Просторная прямоугольная площадь, вымощенная большими кирпичами и окруженная мощными стволами платанов и каштанов, показалась подходящим местом для установки театральной сцены. Посреди площади на высоком каменном постаменте стоял массивный крест из черного мрамора, а на северной ее стороне – две скамейки без спинок рядом с артезианским колодцем и длинным деревянным корытом. Напротив, вдоль реки, под низкой камышовой крышей расположилось несколько рыночных прилавков.
– Как
– Вранево, толстячок! – сообщила стройная девушка с длинными черными косами.
– Давайте, дети мои, пойдем, споем, спляшем, смелее! Знаю, дорога была долгой, а путешествие трудным, но за работу надо приниматься быстрее, давайте созывать публику, – отдавал приказания Мурари, одновременно выгружая широкие толстые доски и складывая их рядом с упряжкой. Вся труппа присоединилась к нему. Это было обычным делом по прибытии в какой-нибудь город, и было точно определено, кто собирает сцену, а кто – публику, и чье роскошное декольте и широкая улыбка соберет в конце представления как можно больше денег в качестве вознаграждения за сыгранные Lazzi. И все это совершалось без суеты, хорошо организованно и быстро.
– All’armi, all’armi! – закричала во весь голос черноволосая девушка и принялась плясать под мотив, который, удобно разместившись в кожаном кресле сзади телеги, где обычно черными прочными веревками крепят багаж, наигрывала на флейте молодая, коротко стриженая рыжеволосая женщина в белой рубахе и черных мужских панталонах. Она скорее была похожа на мальчишку, однако ее пол выдавал мягкий взгляд, ухоженные руки и длинные пальцы. Ее звали Симоной.
– По-сербски, Магда, по-сербски говори, в этом городе сербов больше живет! – громко крикнул господин Мурари, раскладывая рядком длинные доски на прочные деревянные балки, предварительно уложенные на столитровые дубовые бочки. – О, Боже мой милостивый, ничего не умеют! Никуда не годится! Что, поможет мне кто-нибудь или я сам тут должен возиться?
Никто не подошел к нему.
У каждого было точно предназначенное ему дело.
– Люди, представьте роскошь прекрасного города Венеции!

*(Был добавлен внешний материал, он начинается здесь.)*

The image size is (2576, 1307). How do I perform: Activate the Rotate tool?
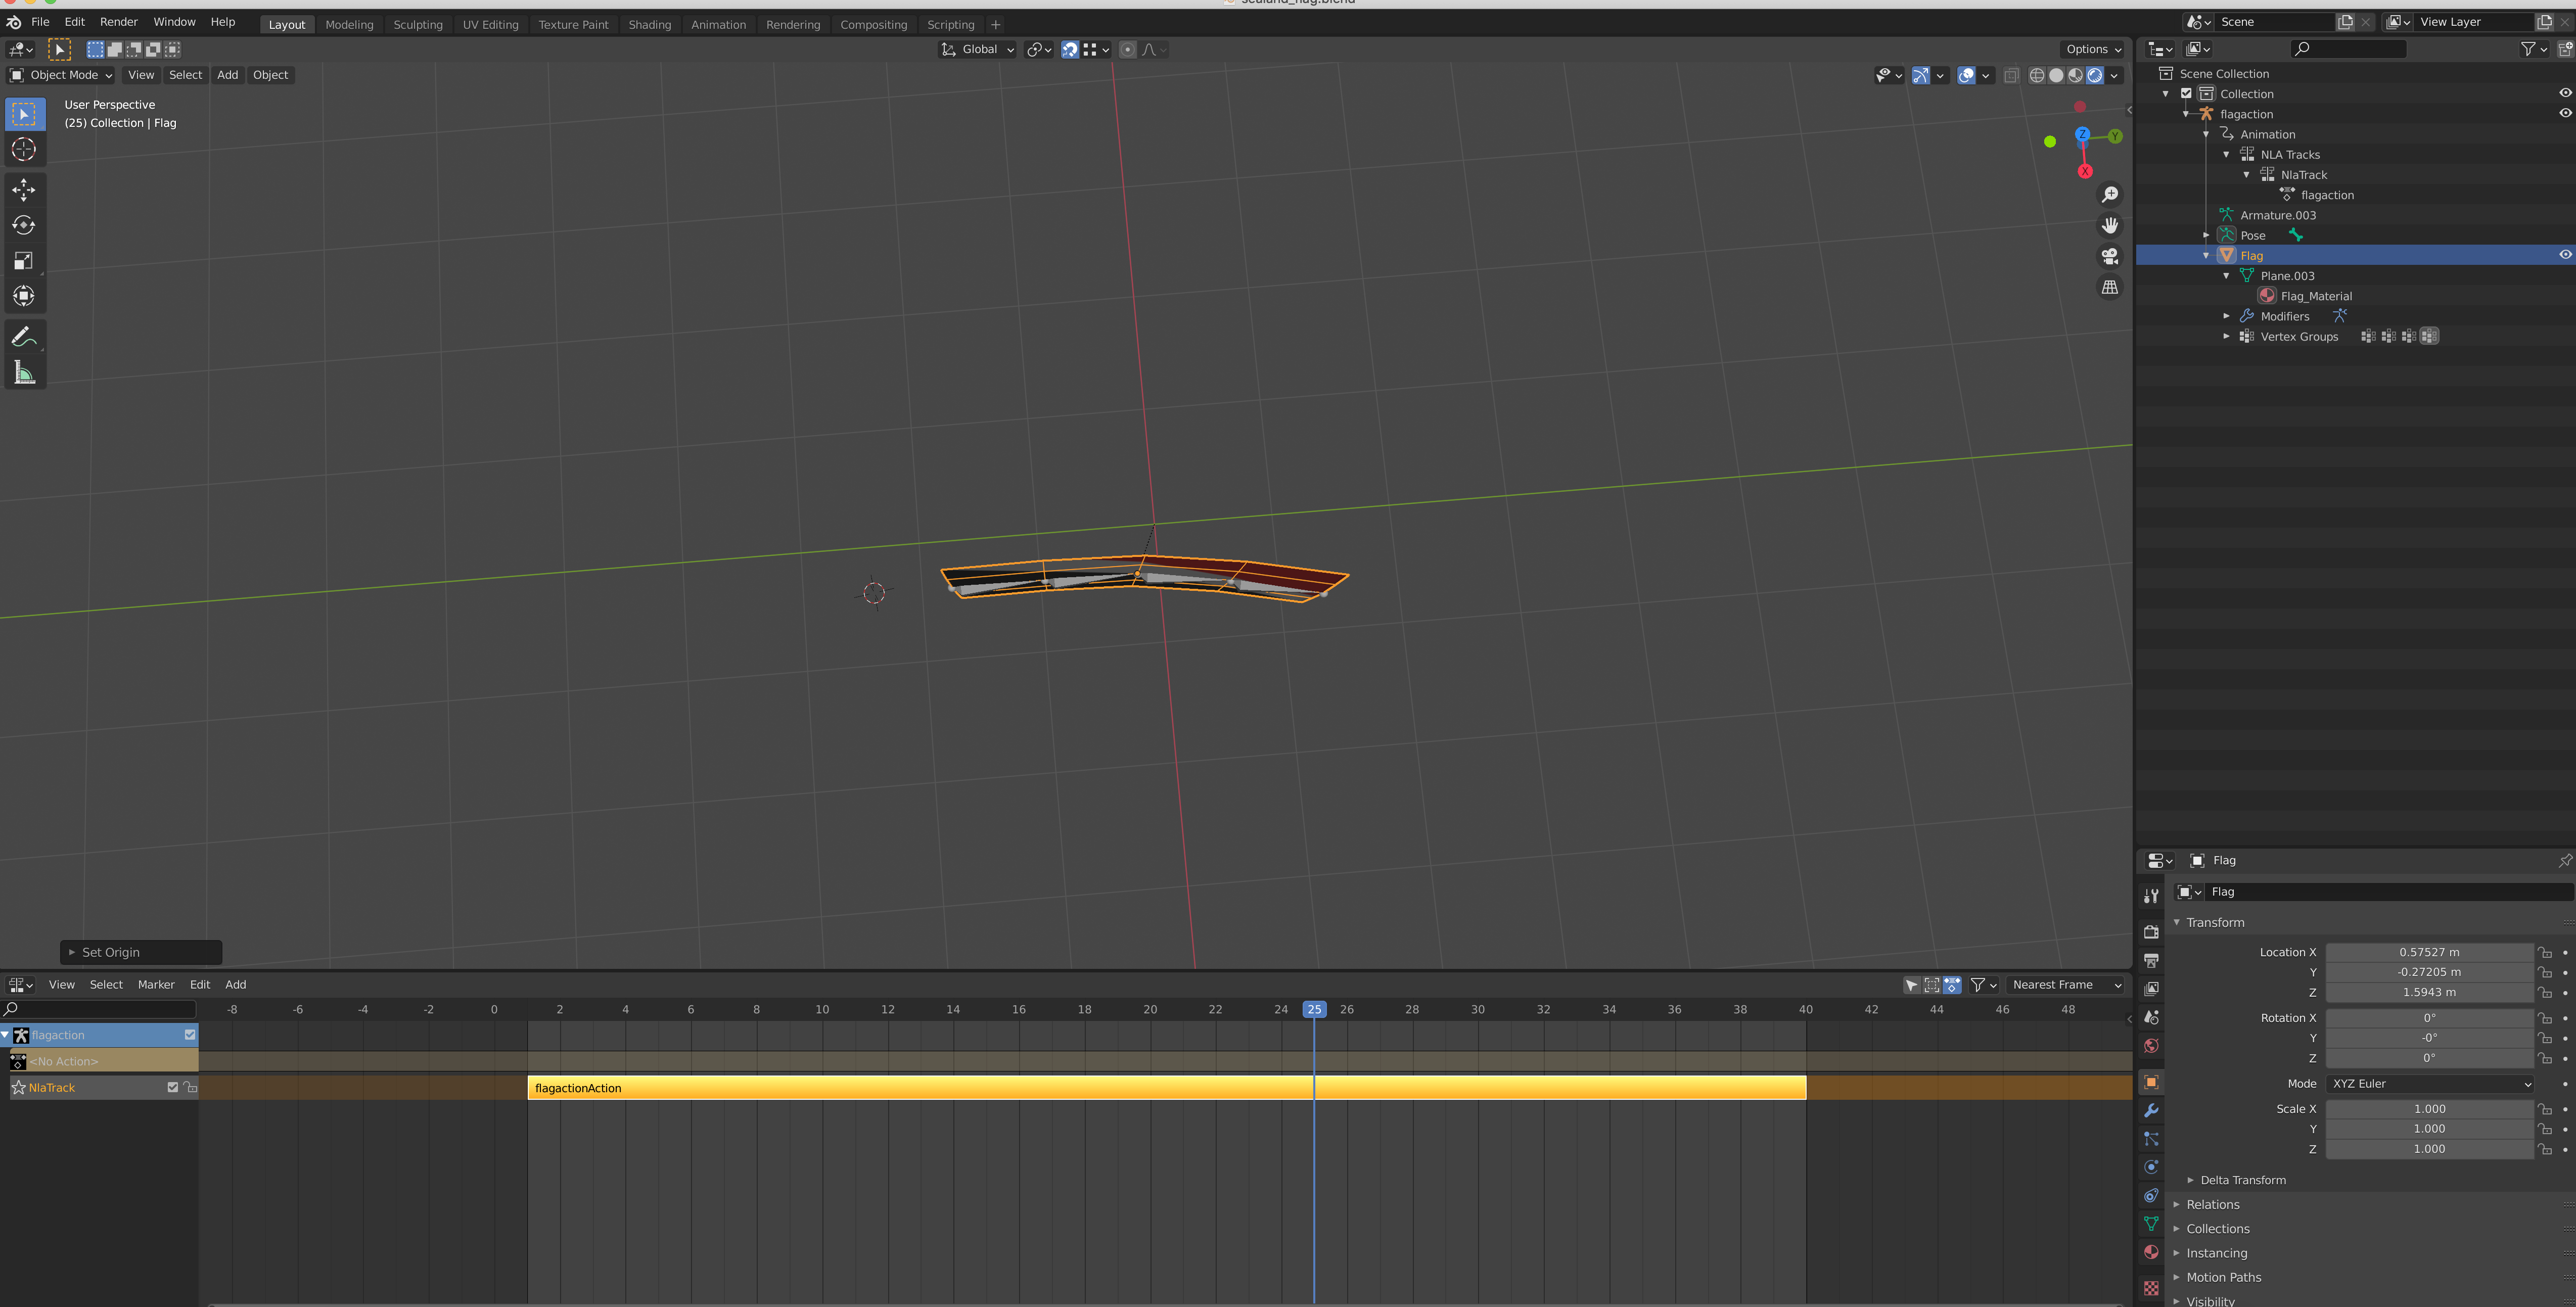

Узкие таинственные каналы, по которым плывут черные лодки, украшенные золотом и бархатом! Перед вашим взором предстанут красивые дворцы! Изумительные площади, залитые золотым лунным светом…

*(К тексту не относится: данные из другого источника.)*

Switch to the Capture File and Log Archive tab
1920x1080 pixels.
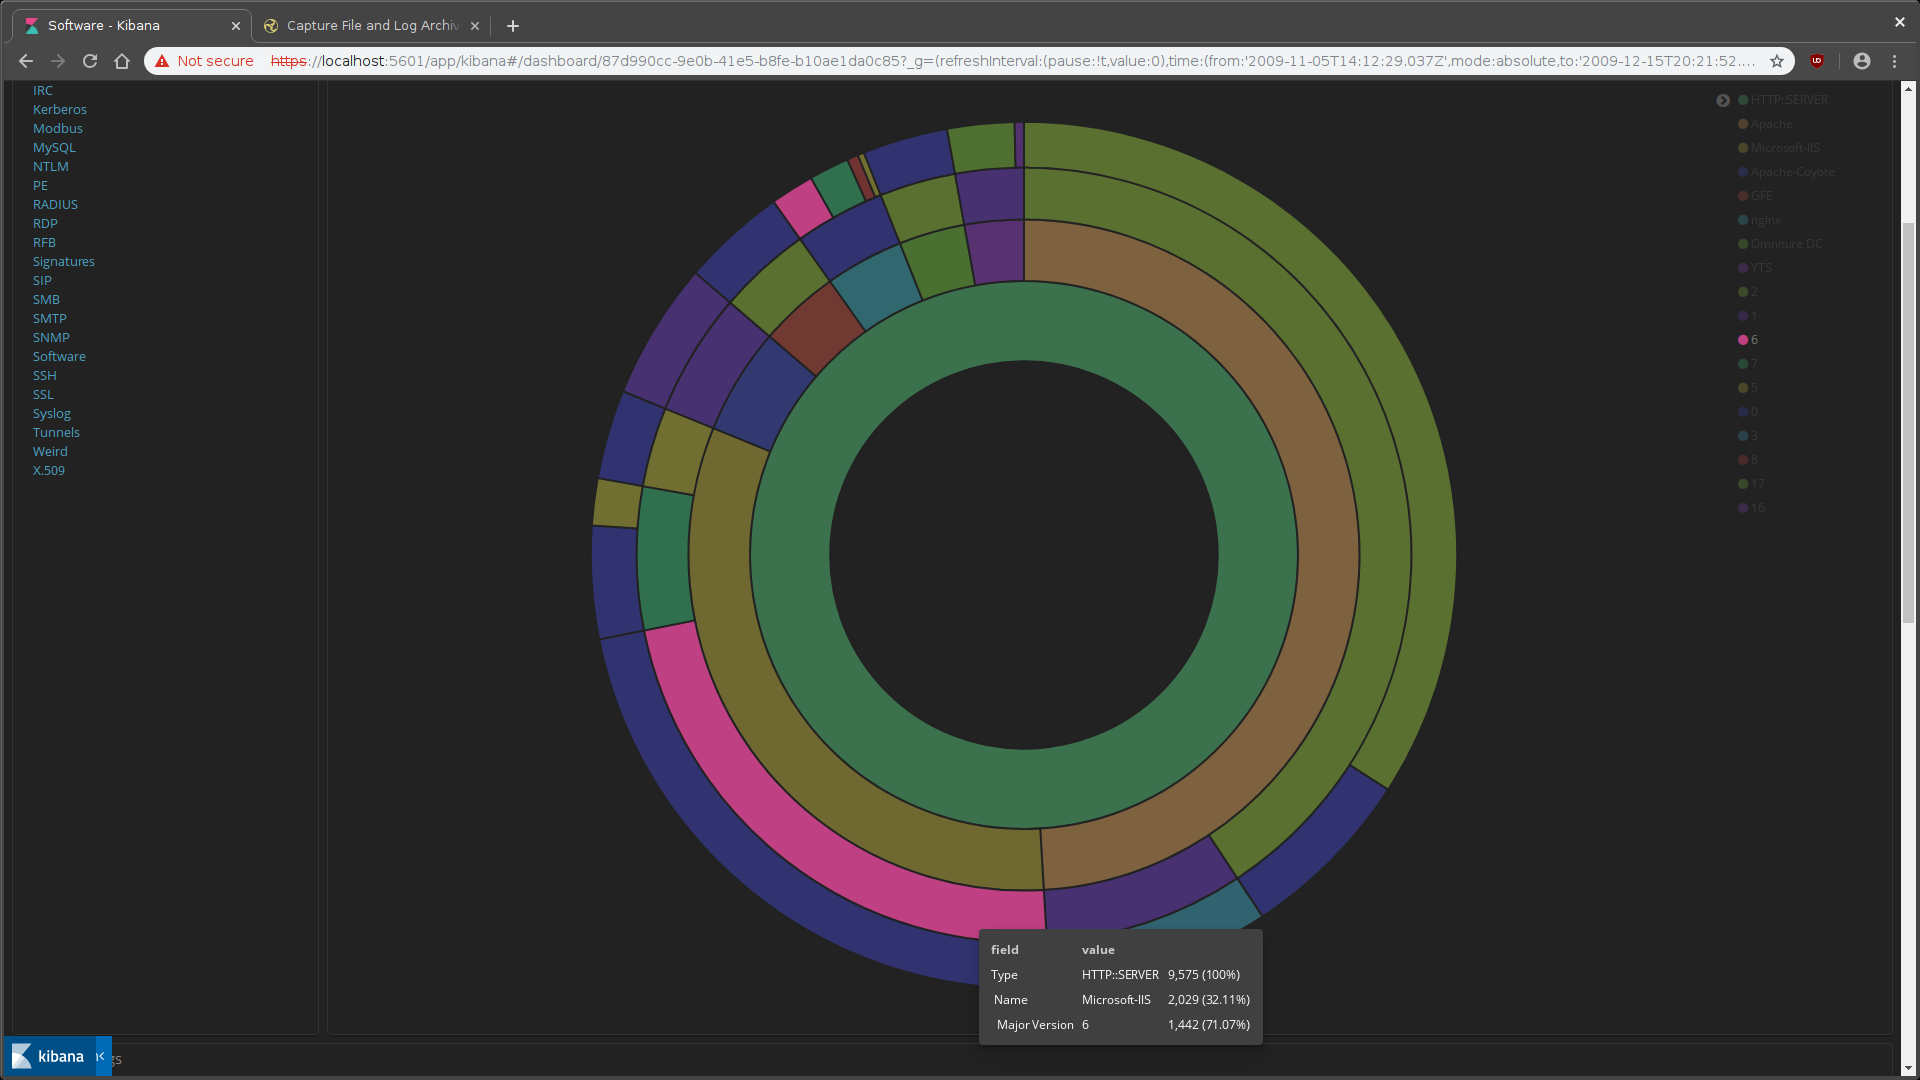coord(371,26)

– Не переусердствуй, Магда, – оборвал ее Толстячок.
– Убережет ли прекрасная Изабелла девичью честь от упорного преследования грубого Капитана? Не угас ли еще у великолепного Дзанни огонь любви, помнит ли он волшебные слова, делающие сладостными встречи любовников? Скоро на вашей площади воцарится восхитительная Венеция! Сегодня вечером перед вами развернется волшебная магия театра большого мира! В вашем городе артисты труппы Стана Мурари! – Магда продолжила вдохновенно рекламировать предстоящий спектакль.
Часом позже Мурари превратился в ловкого Дзанни с черной маской на лице и белым плащом, который безумно пляшет, бесстыдно соблазняет, льстит и расхваливает молодых Влюбленных, Мирандолину и Арлекина. Сонный человек становится Пульчинеллой, девушка с флейтой – Изабеллой, а черноволосая стройная красотка с великолепным голосом и роскошным декольте – Коломбиной.
Это был театр вдохновенный и живой. Импровизационный и искренний. Актеры дарили в ночи отвагу и талант горячим сердцам околдованной публики, которая гудела и радостно комментировала, смеялась и наслаждалась, узнавая в создаваемых образах своих друзей и врагов.